Un corteo davanti al consolato tunisino per sensibilizzare le autorità sul caso. Il meditore europeo Roberta Angelilli: "’Presenterò alla Commissione europea e al Consiglio un’interrogazione per chiedere un intervento sulla vicenda"
Milano, 10 settembre 2011 - Un corteo davanti al consolato tunisino per sensibilizzare le autorità sul caso della piccola Martina, un bimba italiana di soli due anni rapita dal padre che due mesi fa l’ha portata al suo paese senza il permesso della madre, Marzia Tolomeo, 32enne di Briosco, in Brianza. A organizzare la manifestazione è stata Souad Sbai dell’associazione Acmid Donna e dell’osservatorio del diritto italiano e internazionale. L'inziativa è sostenuta dal vicepresidente del parlamento europeo Roberta Angelilli, che è anche mediatore europeo per i casi di sottrazione internazionale di minori.

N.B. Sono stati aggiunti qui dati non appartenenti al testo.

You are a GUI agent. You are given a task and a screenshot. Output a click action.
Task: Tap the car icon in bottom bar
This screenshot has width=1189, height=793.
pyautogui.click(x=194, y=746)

‘’Presenterò alla Commissione europea e al Consiglio un’interrogazione, - annuncia Angelilli - che ho invitato tutti gli eurodeputati italiani a sottoscrivere, per chiedere un intervento sulla vicenda’’. ‘’Il nostro Ministero degli Esteri e’ attivo sul caso, ma l’Europa - prosegue - deve accompagnare i paesi della primavera del Mediterraneo in questo nuovo cammino di liberta’’. Per questo, secondo Angelilli, la sottrazione internazionale di minori dovrebbe essere argomento di discussione nell’ambito della revisione della politica di vicinato tra Ue e Tunisia.